Stored records –
^^^^^^^^
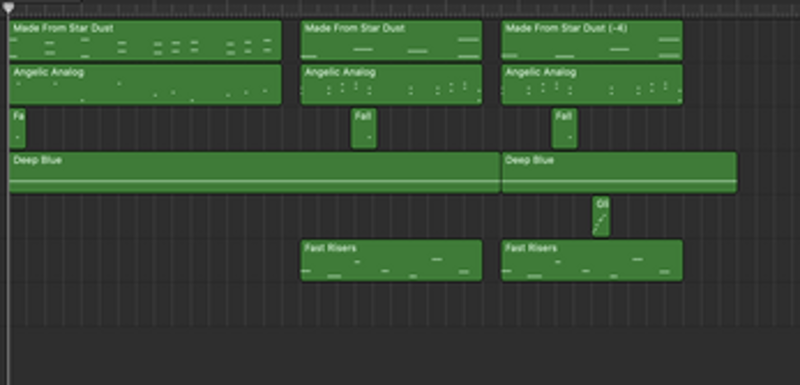
Task: Select the first Fast Risers region
Action: point(391,261)
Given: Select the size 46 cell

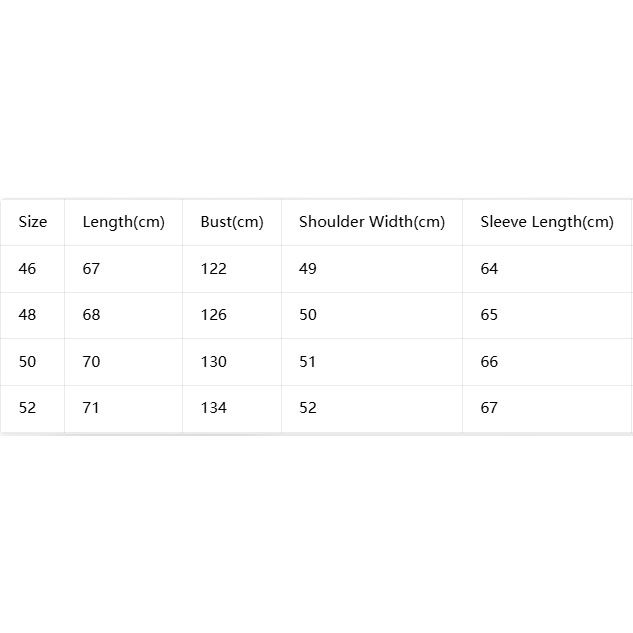Looking at the screenshot, I should pyautogui.click(x=27, y=269).
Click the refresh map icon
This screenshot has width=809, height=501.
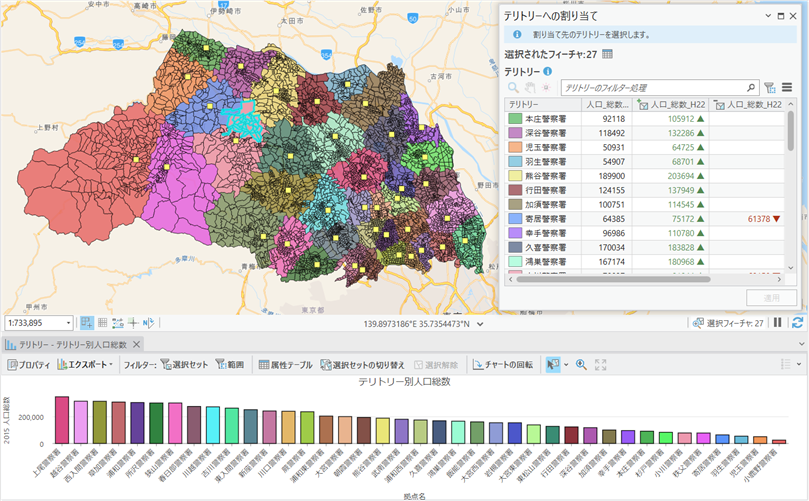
^^^^^^^^
TASK OBJECTIVE – Rewrite everything from the line containing "Given: Select the size 46 cell" down to the end of the records as a numbered list, skipping blank lines and leaving out the pictures.

ANSWER TO THIS EXERCISE –
1. Given: Select the size 46 cell
2. Looking at the screenshot, I should pyautogui.click(x=27, y=269).
3. Click the refresh map icon
4. This screenshot has width=809, height=501.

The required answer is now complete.